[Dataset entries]
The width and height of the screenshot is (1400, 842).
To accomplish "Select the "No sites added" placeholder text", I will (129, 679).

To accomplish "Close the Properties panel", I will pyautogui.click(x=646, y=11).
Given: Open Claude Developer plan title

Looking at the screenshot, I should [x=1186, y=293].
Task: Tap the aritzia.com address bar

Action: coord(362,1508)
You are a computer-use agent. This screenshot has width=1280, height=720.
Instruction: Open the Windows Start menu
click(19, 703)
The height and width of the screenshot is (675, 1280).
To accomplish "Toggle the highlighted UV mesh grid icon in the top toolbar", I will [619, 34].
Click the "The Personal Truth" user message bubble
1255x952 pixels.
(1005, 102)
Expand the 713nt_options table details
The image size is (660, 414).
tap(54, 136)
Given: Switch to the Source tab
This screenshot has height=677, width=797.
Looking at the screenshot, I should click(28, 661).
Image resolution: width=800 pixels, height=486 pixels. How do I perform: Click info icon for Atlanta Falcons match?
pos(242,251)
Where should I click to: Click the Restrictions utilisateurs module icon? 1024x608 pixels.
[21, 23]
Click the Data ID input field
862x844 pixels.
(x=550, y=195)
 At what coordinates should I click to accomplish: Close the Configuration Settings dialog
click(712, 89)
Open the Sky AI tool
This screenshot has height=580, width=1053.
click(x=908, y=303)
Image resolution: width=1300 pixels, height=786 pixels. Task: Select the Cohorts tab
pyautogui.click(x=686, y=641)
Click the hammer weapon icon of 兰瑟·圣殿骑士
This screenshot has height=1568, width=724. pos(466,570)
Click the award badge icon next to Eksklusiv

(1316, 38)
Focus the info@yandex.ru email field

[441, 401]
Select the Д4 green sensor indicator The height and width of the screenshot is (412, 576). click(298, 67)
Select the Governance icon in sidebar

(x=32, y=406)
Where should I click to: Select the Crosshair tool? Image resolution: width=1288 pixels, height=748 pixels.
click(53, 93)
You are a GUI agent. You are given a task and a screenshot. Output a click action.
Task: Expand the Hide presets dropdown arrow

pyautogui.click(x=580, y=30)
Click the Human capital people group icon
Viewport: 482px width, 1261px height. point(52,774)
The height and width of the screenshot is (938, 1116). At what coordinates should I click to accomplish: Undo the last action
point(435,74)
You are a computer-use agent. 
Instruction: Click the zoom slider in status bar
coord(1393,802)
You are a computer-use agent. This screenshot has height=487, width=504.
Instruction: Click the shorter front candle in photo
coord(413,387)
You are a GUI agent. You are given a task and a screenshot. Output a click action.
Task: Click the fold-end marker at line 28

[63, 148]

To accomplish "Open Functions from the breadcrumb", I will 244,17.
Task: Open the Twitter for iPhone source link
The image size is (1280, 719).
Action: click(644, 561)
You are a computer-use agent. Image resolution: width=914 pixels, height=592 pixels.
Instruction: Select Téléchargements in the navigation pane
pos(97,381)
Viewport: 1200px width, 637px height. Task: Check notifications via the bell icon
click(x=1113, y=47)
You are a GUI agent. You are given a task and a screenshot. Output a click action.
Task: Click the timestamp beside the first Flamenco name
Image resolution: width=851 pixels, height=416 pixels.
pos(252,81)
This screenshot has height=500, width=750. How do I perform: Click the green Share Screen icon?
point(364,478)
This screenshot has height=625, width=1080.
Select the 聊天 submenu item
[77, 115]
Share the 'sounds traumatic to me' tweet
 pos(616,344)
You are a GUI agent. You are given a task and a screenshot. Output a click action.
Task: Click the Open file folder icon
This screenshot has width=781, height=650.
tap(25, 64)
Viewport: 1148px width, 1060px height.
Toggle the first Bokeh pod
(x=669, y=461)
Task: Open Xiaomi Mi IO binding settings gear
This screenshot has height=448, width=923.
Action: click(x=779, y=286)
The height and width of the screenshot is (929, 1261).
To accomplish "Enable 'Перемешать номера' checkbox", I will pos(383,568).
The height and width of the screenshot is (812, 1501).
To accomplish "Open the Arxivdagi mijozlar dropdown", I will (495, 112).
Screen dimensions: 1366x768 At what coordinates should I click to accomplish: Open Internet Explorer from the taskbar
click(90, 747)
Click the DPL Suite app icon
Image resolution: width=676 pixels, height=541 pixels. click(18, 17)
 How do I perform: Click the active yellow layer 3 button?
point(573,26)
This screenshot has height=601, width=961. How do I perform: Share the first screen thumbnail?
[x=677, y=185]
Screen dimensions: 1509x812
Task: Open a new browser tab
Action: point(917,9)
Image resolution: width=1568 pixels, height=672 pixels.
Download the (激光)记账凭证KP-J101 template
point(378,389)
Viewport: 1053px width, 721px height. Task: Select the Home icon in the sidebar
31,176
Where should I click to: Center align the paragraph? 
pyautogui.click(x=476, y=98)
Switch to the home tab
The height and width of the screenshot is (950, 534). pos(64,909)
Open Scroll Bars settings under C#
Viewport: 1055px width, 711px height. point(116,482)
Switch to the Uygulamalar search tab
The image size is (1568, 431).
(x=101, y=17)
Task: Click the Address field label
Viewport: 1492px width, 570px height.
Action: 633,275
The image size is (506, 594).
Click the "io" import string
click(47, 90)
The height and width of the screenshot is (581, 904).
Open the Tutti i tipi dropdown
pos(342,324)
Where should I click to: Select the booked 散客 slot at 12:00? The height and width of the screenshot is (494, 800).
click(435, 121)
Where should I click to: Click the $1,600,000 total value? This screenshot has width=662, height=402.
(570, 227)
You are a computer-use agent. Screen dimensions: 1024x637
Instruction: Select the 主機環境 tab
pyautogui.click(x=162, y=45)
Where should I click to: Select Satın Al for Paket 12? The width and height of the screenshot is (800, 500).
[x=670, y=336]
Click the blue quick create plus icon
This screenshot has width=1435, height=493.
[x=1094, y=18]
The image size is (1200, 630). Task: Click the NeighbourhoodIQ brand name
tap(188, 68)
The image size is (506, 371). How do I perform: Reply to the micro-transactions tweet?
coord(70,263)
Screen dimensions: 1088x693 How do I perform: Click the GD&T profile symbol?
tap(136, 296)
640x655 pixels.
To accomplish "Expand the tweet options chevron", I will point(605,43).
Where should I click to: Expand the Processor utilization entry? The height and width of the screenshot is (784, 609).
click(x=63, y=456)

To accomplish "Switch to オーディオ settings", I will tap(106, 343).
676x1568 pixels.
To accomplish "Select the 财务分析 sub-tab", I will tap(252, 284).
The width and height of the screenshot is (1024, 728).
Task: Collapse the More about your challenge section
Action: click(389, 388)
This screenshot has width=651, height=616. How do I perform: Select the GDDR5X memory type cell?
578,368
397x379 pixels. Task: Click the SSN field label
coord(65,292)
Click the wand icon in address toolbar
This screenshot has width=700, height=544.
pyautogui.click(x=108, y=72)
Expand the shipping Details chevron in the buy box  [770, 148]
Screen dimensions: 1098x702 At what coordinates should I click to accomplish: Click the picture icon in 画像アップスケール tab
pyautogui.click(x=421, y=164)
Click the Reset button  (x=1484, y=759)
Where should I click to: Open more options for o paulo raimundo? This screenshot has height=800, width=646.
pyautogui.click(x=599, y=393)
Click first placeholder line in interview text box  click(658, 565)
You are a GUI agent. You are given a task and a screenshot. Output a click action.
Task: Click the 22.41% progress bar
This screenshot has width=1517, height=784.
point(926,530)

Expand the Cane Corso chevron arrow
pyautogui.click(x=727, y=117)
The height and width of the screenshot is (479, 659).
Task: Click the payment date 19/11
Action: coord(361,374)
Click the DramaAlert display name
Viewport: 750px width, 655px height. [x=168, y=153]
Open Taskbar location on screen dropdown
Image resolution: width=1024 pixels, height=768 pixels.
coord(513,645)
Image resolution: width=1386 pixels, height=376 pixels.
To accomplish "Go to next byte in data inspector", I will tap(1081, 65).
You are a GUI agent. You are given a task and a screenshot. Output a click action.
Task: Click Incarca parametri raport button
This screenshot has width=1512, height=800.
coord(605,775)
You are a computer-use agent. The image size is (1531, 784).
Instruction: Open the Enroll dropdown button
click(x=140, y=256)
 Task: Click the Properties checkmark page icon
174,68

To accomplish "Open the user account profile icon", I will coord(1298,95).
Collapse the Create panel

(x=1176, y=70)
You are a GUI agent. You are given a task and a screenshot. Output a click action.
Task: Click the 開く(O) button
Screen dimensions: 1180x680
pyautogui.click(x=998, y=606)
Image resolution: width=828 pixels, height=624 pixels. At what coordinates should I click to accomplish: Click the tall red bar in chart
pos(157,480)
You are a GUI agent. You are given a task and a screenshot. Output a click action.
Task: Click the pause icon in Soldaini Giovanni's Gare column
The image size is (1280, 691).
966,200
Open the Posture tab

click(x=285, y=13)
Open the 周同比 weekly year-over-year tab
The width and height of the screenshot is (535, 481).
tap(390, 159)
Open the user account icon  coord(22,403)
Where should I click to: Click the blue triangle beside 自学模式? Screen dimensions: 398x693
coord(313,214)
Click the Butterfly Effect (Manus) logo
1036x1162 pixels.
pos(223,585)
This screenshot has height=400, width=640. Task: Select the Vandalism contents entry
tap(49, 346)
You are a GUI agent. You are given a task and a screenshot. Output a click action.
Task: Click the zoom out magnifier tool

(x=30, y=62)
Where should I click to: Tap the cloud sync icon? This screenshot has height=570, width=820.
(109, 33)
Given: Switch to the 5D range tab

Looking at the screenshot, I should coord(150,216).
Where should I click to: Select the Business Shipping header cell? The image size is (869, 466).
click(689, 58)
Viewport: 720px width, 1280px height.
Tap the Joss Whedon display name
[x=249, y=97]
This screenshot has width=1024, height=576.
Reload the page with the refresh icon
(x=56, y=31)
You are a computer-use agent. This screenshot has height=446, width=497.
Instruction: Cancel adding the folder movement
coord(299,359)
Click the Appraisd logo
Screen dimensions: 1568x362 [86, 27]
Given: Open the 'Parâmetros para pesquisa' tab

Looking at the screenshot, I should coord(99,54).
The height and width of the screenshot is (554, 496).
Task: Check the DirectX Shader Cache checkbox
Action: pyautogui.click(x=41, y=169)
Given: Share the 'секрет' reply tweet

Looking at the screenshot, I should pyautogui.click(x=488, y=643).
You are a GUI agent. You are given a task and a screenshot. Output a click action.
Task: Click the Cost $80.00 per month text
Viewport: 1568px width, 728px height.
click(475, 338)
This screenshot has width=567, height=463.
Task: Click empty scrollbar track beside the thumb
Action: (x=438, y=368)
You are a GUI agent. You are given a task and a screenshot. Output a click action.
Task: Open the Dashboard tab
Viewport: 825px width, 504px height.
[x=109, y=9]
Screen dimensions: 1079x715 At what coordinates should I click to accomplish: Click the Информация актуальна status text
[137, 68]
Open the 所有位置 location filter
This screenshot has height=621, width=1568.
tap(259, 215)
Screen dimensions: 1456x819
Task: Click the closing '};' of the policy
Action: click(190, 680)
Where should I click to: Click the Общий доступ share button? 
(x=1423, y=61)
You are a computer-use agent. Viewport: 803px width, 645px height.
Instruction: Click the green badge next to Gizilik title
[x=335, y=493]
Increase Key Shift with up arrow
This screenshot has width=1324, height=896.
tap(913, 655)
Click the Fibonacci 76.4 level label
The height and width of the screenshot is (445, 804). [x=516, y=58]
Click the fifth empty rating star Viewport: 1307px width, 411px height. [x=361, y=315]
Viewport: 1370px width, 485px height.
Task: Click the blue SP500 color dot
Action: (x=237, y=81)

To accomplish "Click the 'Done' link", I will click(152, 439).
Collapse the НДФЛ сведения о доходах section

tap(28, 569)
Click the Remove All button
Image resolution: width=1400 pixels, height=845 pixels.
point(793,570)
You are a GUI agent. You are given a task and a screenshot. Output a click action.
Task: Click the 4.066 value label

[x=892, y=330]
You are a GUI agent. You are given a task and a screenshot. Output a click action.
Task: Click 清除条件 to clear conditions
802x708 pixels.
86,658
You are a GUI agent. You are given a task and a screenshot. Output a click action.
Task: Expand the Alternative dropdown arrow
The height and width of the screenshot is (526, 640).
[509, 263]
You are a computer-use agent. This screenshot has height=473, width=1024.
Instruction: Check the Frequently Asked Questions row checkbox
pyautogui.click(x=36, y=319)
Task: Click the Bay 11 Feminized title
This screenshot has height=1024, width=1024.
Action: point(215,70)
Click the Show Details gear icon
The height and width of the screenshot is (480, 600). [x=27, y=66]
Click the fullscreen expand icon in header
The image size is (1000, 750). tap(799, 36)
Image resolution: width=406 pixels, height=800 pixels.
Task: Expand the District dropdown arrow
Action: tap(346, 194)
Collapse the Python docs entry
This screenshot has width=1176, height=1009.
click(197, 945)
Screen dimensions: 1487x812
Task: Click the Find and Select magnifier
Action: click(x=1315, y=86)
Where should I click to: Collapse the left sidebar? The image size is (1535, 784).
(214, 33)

== Exercise ==
Which of the lines above include the word "computer"? List those lines.

== Worked solution ==
You are a computer-use agent. This screenshot has width=1280, height=720.
You are a computer-use agent. 
You are a computer-use agent. This screenshot has height=487, width=504.
You are a computer-use agent. Image resolution: width=914 pixels, height=592 pixels.
You are a computer-use agent. Screen dimensions: 1024x637
You are a computer-use agent. The image size is (1531, 784).
You are a computer-use agent. This screenshot has height=446, width=497.
You are a computer-use agent. Viewport: 803px width, 645px height.
You are a computer-use agent. This screenshot has height=473, width=1024.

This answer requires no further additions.